Me aferré manos y piernas a las calaveras que se presentaban para poder engancharme a un punto en el cual no me cayese. Sonreí a punto de llegar a la cima, era una sensación agradable, de superioridad, como si tuvieras el mundo a tus pies.
—¿A dónde cojones vas? –de repente, el rey de las maldiciones se me apareció sentado en su trono con una de sus piernas cruzadas y con la cabeza apoyada en su brazo derecho. Fue tal el susto, que me desequilibré por completo colocando mal el pie sintiendo como me caía. Ahogué un grito en cuanto noté que alguien me cogía entre sus brazos para no estrellar contra el suelo –Mira que eres torpe, mocosa.
Mis mejillas se tornaron de un color carmesí al verlo tan cerca de mí. No me miraba, simplemente se limitaba a mantener una expresión seria mientras que observaba hacia en frente. Desde el ángulo en el que me encontraba, su rostro me pareció muy atractivo repentinamente, pues ya mantenía su forma más humana. Me dejó en el suelo colocando sus manos por dentro de las mangas de su kimono alejándose unos cuantos pasos de mí.

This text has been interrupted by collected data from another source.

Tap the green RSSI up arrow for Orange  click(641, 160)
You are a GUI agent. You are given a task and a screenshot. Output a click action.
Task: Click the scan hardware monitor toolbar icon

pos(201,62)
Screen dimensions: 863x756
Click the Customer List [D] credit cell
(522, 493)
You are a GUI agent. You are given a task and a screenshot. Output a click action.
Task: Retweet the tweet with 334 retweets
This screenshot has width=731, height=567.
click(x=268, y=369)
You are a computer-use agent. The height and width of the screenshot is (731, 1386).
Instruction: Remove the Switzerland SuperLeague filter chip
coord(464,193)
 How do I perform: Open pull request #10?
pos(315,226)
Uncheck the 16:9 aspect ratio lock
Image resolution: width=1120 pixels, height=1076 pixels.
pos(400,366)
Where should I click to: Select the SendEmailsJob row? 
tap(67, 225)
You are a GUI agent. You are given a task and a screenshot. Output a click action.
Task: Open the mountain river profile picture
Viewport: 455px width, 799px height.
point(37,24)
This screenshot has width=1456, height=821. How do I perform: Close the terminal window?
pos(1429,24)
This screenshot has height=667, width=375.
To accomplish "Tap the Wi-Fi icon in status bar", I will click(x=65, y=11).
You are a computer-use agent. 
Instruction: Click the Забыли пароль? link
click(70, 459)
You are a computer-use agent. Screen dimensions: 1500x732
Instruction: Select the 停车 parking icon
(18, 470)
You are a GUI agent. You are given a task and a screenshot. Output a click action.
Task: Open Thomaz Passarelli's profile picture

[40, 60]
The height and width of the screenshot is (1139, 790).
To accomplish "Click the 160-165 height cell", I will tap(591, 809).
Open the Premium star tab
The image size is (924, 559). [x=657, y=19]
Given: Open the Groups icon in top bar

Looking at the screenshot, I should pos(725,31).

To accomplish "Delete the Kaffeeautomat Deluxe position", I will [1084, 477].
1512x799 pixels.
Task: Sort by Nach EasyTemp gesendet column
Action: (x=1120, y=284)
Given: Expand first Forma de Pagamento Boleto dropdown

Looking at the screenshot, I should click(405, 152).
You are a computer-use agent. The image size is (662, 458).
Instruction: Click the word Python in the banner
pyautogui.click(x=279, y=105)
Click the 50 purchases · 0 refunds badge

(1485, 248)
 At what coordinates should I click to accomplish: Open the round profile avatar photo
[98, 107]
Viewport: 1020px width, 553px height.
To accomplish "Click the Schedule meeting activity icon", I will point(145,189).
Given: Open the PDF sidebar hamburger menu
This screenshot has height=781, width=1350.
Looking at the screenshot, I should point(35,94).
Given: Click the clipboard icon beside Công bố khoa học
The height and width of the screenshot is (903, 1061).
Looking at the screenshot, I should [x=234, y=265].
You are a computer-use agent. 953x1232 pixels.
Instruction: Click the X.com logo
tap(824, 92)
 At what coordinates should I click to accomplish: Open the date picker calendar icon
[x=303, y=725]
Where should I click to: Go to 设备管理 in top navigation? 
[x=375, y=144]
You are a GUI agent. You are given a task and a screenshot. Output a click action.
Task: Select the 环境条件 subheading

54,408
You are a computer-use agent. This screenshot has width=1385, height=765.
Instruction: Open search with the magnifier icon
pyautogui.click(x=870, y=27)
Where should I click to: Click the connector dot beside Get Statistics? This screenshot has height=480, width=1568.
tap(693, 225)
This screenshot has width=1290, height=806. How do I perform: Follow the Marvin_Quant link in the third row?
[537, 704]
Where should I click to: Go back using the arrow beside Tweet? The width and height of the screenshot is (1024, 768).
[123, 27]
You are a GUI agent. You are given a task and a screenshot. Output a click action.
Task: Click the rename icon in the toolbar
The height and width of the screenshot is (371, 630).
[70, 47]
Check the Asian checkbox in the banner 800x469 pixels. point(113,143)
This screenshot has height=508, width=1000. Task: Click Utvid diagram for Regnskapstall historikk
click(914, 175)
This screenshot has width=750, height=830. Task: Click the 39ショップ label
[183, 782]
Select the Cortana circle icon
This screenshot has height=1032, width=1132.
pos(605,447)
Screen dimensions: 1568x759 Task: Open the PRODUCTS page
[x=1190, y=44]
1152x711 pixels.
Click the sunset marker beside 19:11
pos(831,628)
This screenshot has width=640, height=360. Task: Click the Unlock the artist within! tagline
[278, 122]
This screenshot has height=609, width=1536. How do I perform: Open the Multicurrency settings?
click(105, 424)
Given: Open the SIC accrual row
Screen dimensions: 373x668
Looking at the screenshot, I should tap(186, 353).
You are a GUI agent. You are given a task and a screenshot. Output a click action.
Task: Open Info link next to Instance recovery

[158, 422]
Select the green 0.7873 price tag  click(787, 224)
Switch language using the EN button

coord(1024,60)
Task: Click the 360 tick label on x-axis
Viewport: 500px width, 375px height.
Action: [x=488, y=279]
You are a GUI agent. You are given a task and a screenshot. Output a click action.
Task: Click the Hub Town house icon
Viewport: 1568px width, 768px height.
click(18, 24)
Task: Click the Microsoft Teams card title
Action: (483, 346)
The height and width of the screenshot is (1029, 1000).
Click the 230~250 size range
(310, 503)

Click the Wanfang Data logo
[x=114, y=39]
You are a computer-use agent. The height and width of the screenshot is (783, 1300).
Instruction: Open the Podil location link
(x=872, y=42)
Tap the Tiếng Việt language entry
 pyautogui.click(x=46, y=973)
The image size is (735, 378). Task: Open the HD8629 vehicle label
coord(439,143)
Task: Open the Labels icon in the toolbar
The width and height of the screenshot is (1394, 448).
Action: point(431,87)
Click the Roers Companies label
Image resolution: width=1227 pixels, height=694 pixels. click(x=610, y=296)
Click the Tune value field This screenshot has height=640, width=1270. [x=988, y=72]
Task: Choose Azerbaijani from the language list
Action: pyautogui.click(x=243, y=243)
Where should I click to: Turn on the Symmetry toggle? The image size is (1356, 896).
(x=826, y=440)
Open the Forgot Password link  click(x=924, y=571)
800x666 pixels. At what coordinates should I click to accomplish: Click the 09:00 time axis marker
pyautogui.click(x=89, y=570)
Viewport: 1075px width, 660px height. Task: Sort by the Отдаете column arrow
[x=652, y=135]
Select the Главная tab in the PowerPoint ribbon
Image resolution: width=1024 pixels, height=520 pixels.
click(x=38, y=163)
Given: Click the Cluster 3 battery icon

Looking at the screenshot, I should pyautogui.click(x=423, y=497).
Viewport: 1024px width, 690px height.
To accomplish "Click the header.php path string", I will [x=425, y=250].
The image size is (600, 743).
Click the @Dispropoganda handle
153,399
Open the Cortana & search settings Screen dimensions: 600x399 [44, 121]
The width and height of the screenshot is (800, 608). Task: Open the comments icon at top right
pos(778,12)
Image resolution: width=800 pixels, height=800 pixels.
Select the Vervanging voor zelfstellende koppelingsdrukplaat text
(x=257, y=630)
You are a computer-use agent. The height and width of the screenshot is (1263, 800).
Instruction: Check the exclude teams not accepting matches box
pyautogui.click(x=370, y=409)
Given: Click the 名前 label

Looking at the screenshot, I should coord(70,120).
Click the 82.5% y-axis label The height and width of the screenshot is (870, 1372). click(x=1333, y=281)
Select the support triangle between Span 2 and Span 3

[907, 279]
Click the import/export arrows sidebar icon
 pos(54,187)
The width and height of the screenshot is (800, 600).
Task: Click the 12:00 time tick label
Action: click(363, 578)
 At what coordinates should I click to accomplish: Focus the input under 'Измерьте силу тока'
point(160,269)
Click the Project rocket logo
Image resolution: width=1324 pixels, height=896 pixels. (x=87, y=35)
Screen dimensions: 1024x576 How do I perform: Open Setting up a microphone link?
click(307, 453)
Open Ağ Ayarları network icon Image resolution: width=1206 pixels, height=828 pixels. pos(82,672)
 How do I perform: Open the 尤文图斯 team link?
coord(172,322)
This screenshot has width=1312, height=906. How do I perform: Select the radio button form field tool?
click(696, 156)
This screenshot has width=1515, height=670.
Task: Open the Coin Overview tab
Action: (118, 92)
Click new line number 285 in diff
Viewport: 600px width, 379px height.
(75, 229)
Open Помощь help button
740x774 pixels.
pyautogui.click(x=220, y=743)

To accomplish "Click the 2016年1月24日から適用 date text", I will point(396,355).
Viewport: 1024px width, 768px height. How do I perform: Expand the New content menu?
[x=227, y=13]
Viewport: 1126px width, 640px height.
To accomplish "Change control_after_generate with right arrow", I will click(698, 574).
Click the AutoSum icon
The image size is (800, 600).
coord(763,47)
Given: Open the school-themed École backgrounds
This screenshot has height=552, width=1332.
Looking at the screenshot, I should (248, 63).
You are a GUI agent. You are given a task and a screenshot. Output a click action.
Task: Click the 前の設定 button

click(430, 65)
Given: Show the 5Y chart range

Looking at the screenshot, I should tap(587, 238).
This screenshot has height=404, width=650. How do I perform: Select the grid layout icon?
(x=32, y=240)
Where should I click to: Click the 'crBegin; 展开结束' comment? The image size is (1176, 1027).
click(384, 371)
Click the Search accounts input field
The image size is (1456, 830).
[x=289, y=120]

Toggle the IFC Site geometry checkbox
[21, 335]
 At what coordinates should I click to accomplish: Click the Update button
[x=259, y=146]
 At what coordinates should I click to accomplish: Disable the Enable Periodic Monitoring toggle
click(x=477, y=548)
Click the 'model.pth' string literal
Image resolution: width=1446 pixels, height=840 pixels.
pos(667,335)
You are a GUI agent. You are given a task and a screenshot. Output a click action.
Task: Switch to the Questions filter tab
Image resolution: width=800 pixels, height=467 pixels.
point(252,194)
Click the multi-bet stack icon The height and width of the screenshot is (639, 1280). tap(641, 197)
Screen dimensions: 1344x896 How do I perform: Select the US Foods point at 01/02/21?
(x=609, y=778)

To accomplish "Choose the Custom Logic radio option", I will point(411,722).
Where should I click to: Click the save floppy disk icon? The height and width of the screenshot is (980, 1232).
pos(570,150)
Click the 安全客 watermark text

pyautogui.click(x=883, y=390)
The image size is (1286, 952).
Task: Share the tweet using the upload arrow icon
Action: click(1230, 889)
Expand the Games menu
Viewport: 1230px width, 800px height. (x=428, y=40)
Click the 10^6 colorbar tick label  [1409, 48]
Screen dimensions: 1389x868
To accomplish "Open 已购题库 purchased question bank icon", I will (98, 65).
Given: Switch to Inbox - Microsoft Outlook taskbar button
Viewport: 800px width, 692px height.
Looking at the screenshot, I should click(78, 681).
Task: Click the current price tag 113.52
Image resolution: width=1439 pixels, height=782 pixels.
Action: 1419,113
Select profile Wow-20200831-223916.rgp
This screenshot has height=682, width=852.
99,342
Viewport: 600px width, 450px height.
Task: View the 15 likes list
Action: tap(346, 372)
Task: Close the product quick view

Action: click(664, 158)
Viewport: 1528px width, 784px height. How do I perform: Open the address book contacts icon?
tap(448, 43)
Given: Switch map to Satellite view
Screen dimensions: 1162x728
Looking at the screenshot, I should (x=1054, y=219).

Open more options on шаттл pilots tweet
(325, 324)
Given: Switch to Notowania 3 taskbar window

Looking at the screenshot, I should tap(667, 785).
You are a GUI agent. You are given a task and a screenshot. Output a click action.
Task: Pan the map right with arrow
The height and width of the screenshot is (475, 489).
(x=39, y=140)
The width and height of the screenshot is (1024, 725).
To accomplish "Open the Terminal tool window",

Me quedé quieta en mi sitio, como si estuviera paralizada o una fuerza sobrenatural no me dejara moverme.
—¿Cada vez que me vaya a dormir voy a aparecer aquí? –el de cabello rosado se volteó para mirarme algo divertido por mi situación. Rascó su nuca poniendo una mueca.
—Me parece que sí, hasta el día en que nuestro destino llegue a su final –se paseó por el lugar con suma tranquilidad dejando mostrar un aire de aburrimiento –. Al menos podré observar lo que haces, con quién hablas, lo que comes, cuando duermas, e incluso cuando vayas al baño a hacer tus necesidades –estiró una grata sonrisa en su rostro –. Tu privacidad de ahora en adelante no es ningún secreto para mí, es lo que conlleva el trato.
Fruncí el ceño, no me gustaba aquella idea de que tendría que hacer mis cosas sintiéndome acosada por alguien. Resoplé cansada por sus juegos mentales.
—De todas formas te puedo mandar que me dejes en paz –espeté con tono vacilón, a lo que una carcajada gruesa salió de su garganta –. Nuestro trato fue así.